甚至還有人把被水賊害死的家人靈位搬到大街上,當街祭拜。
陸遠騎著馬向道路兩旁不斷揮手,感覺就像是考上了狀元在遊街。
“系統:來自張三的溫暖點數加5。”
“系統:來自王小五的溫暖點數加6。”
“系統:……”
陸遠腦海中獲取溫暖點數的信息開始刷屏。多年以來,焦闖就是藏在太湖中的一根毒刺,欠下了多少蘇州百姓的血債。

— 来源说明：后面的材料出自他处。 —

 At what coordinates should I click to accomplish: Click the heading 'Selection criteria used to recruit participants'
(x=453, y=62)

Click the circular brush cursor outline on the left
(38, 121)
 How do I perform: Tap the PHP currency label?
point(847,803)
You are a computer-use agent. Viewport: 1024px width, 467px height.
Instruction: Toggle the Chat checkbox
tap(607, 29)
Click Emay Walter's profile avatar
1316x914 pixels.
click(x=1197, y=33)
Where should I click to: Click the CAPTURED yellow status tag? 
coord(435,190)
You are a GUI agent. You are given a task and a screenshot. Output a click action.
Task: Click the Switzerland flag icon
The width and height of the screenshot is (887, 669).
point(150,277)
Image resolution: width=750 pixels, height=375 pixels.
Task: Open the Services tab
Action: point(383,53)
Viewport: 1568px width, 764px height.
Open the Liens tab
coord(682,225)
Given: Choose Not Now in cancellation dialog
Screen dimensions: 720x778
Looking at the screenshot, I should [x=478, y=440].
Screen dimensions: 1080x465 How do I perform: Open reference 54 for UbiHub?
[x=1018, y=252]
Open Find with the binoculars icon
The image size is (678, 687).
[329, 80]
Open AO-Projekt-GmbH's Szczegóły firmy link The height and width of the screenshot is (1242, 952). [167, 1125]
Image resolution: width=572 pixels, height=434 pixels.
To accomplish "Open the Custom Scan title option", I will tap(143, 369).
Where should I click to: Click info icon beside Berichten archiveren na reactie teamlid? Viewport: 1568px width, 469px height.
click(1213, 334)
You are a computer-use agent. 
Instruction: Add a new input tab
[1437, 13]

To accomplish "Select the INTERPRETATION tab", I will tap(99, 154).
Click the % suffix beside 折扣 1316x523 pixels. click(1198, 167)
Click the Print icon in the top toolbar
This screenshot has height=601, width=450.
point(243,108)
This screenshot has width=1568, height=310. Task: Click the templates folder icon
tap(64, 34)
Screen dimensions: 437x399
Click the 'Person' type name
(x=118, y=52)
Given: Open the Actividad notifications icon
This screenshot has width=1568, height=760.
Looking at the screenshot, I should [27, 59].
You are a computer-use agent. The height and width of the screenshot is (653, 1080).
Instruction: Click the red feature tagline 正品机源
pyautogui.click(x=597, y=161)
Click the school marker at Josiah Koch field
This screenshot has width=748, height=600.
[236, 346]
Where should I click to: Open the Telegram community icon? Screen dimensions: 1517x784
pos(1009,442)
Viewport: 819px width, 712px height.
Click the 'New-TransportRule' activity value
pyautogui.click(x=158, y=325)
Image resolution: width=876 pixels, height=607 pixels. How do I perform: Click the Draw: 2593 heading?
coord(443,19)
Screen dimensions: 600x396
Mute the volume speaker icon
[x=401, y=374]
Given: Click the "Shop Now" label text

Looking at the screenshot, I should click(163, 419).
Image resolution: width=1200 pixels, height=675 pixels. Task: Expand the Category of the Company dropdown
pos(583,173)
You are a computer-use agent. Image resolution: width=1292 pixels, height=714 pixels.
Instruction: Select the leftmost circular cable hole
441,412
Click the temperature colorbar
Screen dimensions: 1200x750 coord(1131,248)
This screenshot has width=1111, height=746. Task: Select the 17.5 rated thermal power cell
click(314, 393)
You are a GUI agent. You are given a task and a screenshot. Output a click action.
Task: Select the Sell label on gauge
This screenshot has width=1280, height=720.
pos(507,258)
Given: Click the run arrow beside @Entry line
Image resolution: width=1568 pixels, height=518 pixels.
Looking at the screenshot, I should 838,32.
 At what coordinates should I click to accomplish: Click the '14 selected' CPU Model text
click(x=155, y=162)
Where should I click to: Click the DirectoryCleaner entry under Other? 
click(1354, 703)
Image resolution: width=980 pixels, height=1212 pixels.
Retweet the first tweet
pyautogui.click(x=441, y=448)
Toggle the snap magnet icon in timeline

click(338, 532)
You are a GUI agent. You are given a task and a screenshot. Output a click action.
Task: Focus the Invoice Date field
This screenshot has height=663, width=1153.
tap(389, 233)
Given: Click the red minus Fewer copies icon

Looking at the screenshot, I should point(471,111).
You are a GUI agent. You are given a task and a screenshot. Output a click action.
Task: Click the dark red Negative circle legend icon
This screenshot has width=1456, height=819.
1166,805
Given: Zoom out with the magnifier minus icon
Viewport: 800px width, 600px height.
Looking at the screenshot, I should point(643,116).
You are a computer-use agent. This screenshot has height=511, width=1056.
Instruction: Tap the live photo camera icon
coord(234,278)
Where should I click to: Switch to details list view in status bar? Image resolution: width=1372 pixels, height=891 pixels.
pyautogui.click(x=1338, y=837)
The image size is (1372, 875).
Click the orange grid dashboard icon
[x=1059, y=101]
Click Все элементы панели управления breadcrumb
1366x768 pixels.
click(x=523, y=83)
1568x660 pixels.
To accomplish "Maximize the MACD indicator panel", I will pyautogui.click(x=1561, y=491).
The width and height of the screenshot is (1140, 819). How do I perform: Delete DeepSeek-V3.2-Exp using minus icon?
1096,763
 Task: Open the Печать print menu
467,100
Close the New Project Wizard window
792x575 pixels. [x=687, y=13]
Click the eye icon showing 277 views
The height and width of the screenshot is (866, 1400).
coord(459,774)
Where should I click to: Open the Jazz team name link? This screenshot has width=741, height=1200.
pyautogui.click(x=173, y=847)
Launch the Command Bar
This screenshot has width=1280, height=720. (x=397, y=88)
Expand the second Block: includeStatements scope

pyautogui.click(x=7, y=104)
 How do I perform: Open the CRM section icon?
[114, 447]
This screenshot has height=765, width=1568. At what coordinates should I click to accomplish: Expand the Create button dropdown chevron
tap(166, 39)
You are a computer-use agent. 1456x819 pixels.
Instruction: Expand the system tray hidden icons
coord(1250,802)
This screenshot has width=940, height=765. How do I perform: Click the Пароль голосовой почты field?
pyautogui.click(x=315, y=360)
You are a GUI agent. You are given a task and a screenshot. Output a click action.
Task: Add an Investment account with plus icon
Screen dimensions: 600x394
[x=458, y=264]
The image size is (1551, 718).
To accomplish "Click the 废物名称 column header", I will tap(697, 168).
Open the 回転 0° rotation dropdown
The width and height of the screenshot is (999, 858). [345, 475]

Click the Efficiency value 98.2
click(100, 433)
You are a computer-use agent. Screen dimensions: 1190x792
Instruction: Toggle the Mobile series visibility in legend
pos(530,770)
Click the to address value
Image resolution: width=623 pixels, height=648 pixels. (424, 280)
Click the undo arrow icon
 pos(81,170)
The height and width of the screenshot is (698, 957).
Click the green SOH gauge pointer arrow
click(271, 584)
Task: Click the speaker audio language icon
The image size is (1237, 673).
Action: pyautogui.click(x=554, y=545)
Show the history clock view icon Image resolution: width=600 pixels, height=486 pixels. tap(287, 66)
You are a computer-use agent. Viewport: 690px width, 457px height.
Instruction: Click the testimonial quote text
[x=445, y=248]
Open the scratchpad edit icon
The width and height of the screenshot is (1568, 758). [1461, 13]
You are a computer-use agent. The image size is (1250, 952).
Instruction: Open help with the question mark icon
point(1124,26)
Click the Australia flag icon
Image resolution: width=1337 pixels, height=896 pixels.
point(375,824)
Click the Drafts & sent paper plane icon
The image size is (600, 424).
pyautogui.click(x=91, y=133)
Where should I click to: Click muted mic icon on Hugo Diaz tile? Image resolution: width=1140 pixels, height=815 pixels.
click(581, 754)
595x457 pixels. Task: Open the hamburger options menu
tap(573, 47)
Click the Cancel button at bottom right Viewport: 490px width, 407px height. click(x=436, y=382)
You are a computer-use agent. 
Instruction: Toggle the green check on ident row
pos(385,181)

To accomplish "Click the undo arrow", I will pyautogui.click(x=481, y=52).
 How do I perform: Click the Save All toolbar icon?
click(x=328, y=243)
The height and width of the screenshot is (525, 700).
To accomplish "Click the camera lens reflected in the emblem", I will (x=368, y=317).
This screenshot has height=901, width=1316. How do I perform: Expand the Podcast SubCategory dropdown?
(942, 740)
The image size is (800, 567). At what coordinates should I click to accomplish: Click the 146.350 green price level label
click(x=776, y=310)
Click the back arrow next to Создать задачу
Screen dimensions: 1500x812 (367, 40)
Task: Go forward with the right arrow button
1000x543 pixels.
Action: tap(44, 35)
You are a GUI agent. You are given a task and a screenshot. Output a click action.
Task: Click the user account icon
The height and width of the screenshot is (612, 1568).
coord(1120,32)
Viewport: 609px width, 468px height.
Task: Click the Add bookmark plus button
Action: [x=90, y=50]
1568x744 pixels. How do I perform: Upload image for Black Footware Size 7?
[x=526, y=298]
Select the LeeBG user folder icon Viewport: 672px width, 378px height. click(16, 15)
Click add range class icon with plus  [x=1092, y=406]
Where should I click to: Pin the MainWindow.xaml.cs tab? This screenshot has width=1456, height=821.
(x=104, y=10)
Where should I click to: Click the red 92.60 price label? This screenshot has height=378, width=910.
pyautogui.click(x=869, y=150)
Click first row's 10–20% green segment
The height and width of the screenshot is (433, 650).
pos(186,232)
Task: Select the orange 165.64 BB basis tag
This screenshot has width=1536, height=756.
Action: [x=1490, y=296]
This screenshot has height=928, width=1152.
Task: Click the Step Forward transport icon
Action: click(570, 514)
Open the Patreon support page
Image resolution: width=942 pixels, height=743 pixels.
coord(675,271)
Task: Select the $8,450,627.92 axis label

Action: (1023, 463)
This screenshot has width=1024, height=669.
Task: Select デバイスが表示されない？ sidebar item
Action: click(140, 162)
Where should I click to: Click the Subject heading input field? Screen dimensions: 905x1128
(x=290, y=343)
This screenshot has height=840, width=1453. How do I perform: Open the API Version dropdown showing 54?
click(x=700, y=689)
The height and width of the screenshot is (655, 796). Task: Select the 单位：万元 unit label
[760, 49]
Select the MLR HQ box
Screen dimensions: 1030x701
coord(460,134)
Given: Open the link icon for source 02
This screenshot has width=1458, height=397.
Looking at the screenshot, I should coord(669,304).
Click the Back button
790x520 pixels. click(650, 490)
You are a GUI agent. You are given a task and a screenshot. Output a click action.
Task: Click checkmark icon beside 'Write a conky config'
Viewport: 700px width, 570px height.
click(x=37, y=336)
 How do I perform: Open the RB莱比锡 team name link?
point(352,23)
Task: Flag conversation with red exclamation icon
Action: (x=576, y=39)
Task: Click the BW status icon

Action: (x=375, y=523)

因此能親眼見到誅殺焦闖的大英雄的風采。。全城百姓感到無比溫暖。
溫暖點數飛速躥上了五千點,隨著隊伍地前進,又突破了7千點、8千點。
“系統:恭喜宿主,因為受到眾人敬仰,你的聲望提升到大名鼎鼎。正所謂莫道前路無知己,天下誰人不識君,獲得溫暖點數效率提升10%,更容易獲得善良正直人士的信賴。”
爽,這坑爹的聲望系統終於也能有好處了!
走到軍營附近時,陸遠的的溫暖點數已經突破了一萬點。
趙昊親自在軍營門口迎接陸遠。跟前幾天頹廢失落的樣子不同,今天趙昊顯得精神煥發,紅光滿面。
他見過焦闖的屍體之後,仰天長笑三聲。
“對!就是他,這疤臉我一輩子都忘不掉。傳令!水賊焦闖惡貫滿盈,傳首周邊各縣。”
意思就是把焦闖的頭切下來用石灰醃了,再拉到各縣城去做巡回展覽。
趙昊拍著陸遠肩膀道,“陸兄好樣的!焦闖一死,我就能毫無遺憾地離開了。”
“這麽快就離開?”
趙昊招呼陸遠走進軍營:“進來說。”
眾人依次走入軍營。可是當蘇小白要進去的時候卻被攔住了。
兩個守營士兵盡忠職守:“女子不能入營!”
趙昊不以為意道:“論功行賞呢,別掃興好嗎?”
沒想到那倆士兵很有原則:“軍令如山,女子不能入營。”
趙昊不耐煩了:“屁大點事兒還扯上軍令了?這種腦殘軍令是那個王八蛋弄出來的?”
眾士兵對視一眼,表情都有些尷尬。
“世子,這條軍令是淮南王主張一定要加入的。”
這特麽就尷尬了。趙昊摸摸鼻子說不出話來。
陸遠就讓崔鵬和賴大帶領保安們先護送蘇小白回客棧,自己跟趙昊進了軍營。
他們走進竇威的中軍大帳,隨便找了個位置並排坐在一起。
兩人落座以後,趙昊直奔主題:“我老子催我回金陵好多次了。我真的不能再拖下去了。尤其是焦闖一死,我更加沒有理由留下來,下午就走。”
陸遠點點頭:“那我也差不多該走了。財也散了,賊也殺了,也該回老家了。”
“不。”趙昊冷不丁捉住了陸遠的手。
陸遠頓時一陣惡寒。
卻見趙昊眼神懇切。 。語氣真誠:“陸兄,新任蘇州太守起碼要一個月以後才會到任,你可不可以多留一個月,主持蘇州城大小事務?”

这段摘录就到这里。